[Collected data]
§

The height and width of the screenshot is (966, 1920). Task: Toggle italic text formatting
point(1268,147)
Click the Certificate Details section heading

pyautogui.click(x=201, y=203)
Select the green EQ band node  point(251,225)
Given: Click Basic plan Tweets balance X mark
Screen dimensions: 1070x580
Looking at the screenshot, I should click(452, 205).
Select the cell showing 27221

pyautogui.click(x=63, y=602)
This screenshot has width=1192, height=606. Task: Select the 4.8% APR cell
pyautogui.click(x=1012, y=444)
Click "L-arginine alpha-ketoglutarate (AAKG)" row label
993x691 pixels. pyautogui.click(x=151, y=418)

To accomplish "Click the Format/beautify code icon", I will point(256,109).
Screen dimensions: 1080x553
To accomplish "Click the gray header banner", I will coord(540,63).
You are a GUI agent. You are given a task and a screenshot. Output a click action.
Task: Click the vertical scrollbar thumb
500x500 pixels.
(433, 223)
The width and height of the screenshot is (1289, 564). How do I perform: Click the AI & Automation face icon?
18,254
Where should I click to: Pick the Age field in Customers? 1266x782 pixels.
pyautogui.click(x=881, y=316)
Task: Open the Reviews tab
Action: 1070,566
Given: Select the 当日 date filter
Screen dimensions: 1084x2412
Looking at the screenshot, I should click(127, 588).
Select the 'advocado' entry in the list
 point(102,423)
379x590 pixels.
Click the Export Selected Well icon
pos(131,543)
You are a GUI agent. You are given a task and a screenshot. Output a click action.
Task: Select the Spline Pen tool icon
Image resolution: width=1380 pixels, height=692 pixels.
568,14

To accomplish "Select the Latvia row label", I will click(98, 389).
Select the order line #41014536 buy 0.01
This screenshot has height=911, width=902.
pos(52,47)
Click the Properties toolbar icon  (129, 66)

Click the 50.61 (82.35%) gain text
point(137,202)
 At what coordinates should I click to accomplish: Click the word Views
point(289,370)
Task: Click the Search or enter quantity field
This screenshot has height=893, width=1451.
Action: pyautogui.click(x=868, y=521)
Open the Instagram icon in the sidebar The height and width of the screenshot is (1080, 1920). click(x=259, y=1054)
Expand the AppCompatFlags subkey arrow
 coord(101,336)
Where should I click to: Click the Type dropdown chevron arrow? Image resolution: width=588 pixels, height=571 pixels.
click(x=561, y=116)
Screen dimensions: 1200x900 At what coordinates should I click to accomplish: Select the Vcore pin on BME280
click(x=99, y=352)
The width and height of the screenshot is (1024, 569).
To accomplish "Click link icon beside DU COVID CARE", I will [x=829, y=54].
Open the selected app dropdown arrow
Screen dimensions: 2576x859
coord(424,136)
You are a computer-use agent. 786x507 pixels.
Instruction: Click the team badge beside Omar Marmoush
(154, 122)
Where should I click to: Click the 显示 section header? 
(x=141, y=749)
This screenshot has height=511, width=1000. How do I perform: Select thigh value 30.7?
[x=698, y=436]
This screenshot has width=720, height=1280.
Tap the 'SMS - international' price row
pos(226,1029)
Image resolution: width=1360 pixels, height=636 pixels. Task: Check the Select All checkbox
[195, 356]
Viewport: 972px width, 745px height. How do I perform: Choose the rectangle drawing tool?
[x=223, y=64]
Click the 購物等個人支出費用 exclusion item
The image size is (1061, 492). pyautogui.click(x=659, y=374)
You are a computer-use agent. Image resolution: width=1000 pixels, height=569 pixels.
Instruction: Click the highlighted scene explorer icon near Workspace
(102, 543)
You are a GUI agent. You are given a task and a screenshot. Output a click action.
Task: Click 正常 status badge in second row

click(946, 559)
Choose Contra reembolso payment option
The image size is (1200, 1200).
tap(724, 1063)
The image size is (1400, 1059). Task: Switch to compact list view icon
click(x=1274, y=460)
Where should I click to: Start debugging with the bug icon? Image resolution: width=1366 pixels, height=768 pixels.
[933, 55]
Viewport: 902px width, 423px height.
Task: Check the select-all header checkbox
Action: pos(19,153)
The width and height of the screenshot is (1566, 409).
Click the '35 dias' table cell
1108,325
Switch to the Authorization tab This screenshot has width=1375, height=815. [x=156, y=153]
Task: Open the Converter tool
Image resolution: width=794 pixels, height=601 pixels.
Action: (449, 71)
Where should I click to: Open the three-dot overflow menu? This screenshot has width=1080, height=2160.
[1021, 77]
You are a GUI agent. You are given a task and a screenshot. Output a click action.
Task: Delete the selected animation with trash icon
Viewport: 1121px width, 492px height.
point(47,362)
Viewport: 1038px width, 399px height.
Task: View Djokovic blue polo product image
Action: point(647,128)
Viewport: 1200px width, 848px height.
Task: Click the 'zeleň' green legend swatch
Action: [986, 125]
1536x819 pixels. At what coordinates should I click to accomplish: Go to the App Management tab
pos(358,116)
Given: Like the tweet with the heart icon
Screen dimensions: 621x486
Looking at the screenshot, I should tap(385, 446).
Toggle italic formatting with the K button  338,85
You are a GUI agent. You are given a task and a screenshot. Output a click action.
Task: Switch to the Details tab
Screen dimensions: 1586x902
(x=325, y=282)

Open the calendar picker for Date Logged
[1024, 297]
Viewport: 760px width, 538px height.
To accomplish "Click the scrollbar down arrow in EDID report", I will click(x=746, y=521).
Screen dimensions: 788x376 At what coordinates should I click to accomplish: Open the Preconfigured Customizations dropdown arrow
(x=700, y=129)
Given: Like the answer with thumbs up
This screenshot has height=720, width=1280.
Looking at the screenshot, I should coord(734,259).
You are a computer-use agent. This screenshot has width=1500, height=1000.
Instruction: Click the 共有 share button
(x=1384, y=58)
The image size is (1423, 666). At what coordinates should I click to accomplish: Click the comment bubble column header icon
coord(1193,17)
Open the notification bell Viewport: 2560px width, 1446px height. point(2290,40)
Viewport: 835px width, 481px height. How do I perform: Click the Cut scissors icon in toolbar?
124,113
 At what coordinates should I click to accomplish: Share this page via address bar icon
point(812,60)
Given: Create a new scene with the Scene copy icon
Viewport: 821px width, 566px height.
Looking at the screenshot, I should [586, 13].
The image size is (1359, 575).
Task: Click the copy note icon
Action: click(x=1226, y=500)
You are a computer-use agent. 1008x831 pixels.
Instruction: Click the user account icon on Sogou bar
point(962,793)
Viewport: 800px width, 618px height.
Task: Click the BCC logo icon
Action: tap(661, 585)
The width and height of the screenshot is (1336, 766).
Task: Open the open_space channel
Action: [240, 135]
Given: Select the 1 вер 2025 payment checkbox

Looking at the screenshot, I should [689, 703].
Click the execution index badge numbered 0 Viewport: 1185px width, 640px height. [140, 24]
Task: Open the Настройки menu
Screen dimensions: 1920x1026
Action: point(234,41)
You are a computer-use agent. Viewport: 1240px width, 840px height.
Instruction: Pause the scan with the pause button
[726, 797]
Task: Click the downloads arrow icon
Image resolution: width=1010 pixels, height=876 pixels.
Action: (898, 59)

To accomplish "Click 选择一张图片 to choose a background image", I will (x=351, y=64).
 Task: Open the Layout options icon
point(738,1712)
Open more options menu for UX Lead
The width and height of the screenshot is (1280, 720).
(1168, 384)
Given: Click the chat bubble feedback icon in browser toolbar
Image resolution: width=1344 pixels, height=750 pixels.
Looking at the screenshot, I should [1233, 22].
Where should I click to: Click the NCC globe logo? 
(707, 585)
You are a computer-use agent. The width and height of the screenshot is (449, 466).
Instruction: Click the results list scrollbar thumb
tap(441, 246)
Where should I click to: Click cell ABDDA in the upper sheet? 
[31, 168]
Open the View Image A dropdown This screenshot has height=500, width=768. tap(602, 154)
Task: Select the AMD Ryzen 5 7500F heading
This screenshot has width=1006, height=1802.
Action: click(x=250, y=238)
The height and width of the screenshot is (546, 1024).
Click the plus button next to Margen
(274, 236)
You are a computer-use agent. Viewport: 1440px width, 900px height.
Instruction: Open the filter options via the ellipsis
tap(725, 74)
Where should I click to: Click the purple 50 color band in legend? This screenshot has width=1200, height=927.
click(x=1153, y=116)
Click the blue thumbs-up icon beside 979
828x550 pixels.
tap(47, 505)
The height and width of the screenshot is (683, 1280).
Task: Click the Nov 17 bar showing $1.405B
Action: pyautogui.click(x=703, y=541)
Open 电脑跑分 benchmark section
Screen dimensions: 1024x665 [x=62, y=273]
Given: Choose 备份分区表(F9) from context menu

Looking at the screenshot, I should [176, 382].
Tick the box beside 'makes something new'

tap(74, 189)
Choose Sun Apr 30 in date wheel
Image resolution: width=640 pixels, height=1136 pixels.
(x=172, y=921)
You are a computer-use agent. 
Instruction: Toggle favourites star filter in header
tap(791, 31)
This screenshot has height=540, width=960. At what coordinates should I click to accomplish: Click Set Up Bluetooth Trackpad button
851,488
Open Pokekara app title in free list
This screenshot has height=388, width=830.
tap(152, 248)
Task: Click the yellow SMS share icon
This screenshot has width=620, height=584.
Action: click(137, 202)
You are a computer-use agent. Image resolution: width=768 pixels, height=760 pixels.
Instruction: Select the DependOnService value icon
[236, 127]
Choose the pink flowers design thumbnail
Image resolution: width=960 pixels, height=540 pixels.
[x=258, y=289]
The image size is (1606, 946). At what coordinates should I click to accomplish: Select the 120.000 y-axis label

§

Task details » Go line by line through the data, copying each one that contains the word "Like".

Solved exercise »
Given: Like the tweet with the heart icon
Given: Like the answer with thumbs up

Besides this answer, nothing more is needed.